La psychanalyste, qui a travaillé avec Françoise Dolto, juge « choquantes » les paroles de celle-ci sur l’inceste datant de en 1979. Elle rappelle à quel point faire entendre la réalité et la gravité des abus sexuels sur un enfant relevait, à l’époque, du « parcours du combattant ».
Pour Claude Halmos, psychanalyste, spécialiste des enfants et de la maltraitance, les propos tenus par Françoise Dolto en 1979, et rapportés par Le Canard enchaîné dans son édition du 8 janvier, s’appuient sur une argumentation aberrante. Ils révèlent la difficulté pour les « psys », qui subsiste encore aujourd’hui chez nombre d’entre eux, d’entendre la réalité des abus sexuels subis par un enfant.
Que pensez-vous des propos tenus par Françoise Dolto en 1979, dans la revue « Choisir la cause des femmes », publiés par « Le Canard enchaîné » dans son édition du 8 janvier ?
Les propos rapportés dans cet article sont particulièrement choquants. Parce qu’ils nient aussi bien la souffrance des femmes et des enfants violentés que la gravité – toujours extrême – des conséquences qu’ont sur eux les tortures subies. Et parce qu’ils s’appuient, pour le faire, sur une argumentation aberrante.
Aucune femme ne mérite les coups qu’elle reçoit. Aucun enfant martyrisé ne l’est parce qu’il l’a voulu. Aucune fille n’est violée par son père parce qu’elle y consent. La maltraitance est un crime. Même si elle ne tue pas l’enfant, elle tue toujours son enfance et une partie de son devenir. Les femmes et les enfants violentés ne sont pas des coupables, mais des victimes.
Comment, alors, expliquer de tels propos ?
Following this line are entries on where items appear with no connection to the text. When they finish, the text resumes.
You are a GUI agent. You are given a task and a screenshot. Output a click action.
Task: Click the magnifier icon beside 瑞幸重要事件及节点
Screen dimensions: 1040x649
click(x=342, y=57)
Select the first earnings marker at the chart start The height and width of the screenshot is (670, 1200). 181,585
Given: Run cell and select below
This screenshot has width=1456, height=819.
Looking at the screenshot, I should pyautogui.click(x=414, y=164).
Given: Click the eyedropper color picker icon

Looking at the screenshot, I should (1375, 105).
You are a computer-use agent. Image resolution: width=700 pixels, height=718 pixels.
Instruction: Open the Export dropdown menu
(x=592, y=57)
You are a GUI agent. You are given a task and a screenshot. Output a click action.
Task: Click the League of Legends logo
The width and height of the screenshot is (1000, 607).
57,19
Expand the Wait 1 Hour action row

On peut évidemment, même si cela relève de la malhonnêteté intellectuelle, prétendre une nouvelle fois, pour déconsidérer encore un peu plus la psychanalyse, révéler par ce texte une face cachée (et bien sûr monstrueuse) de Françoise Dolto : on l’a déjà dite « collabo », pourquoi pas également pro-pédophile ? Mais on peut aussi, si l’on se veut plus sérieux, se demander comment cette femme, qui a fait entendre à toute une société la complexité du psychisme de l’enfant et l’intensité de ses souffrances, peut sembler, dans cet entretien, totalement sourde à cette souffrance-là.
La première raison tient, je crois, à son rapport à la communication. Françoise Dolto raisonnait à partir de son expérience clinique, toujours en mouvement. Et elle en parlait sans avoir toujours préalablement élaboré sa pensée, en estimant manifestement ses interlocuteurs « sur la même longueur d’onde » qu’elle. D’où des malentendus, inévitables.